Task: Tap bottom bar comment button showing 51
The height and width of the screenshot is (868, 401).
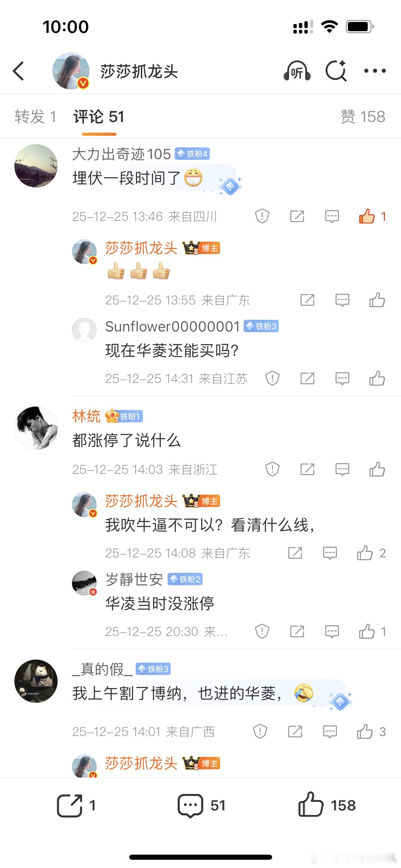Action: pos(201,805)
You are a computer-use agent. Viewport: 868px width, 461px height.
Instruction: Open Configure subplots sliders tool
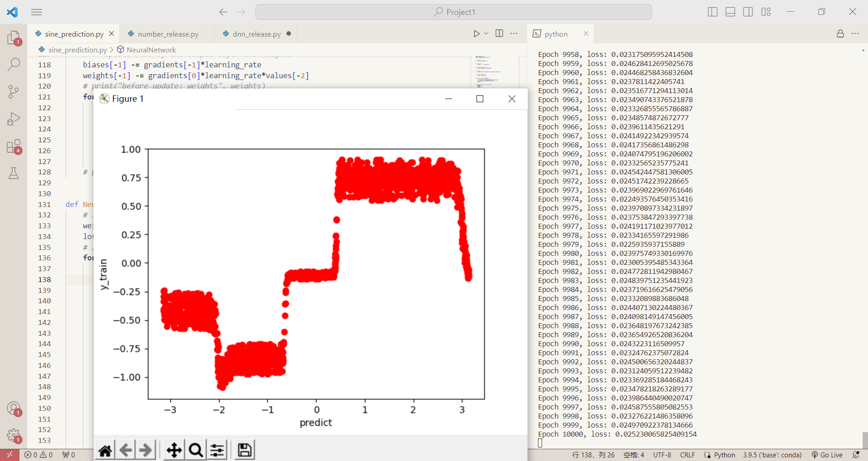coord(217,450)
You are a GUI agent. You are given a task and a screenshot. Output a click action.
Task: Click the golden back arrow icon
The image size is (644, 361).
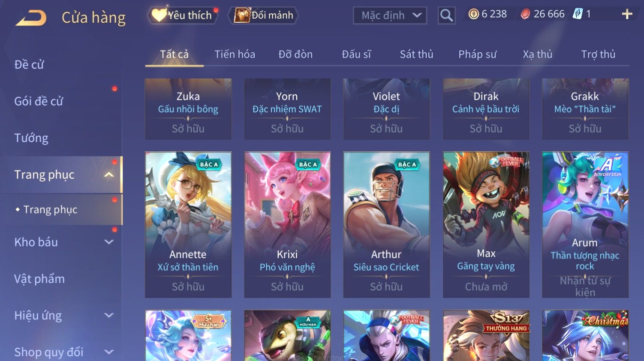pyautogui.click(x=31, y=18)
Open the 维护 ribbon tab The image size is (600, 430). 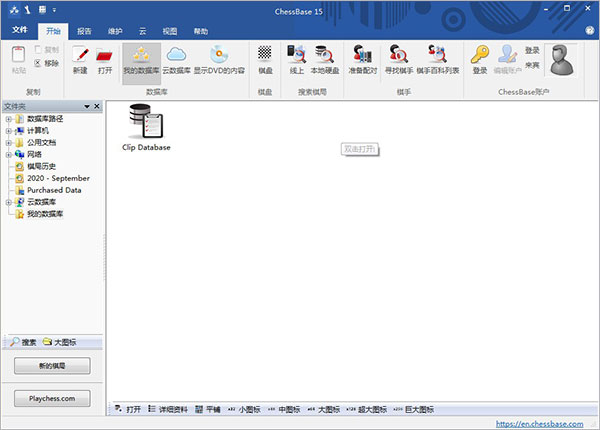tap(116, 31)
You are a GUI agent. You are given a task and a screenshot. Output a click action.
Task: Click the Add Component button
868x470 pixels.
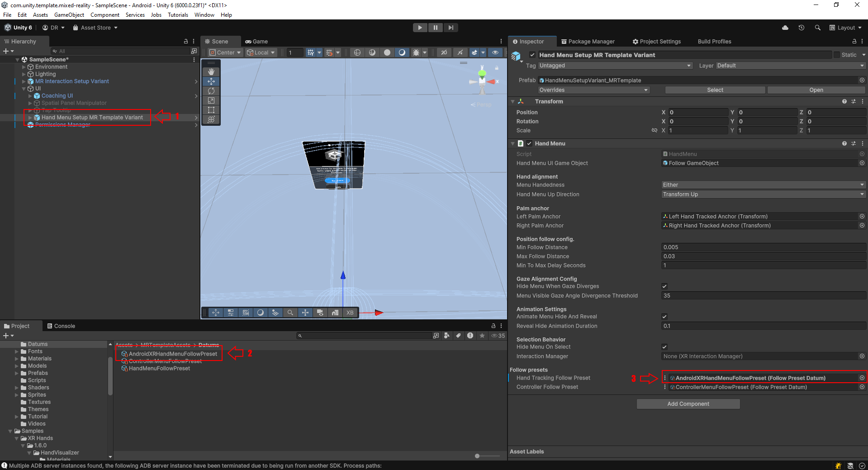click(x=688, y=404)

***

◆ WORK REQUIRED
Nothing but the lines from the one containing "Task: Click the Add Component button" through the last line of the data should appear in the answer, copied exactly, with pictures excluded.

◆ EXERCISE OUTPUT
Task: Click the Add Component button
868x470 pixels.
click(x=688, y=404)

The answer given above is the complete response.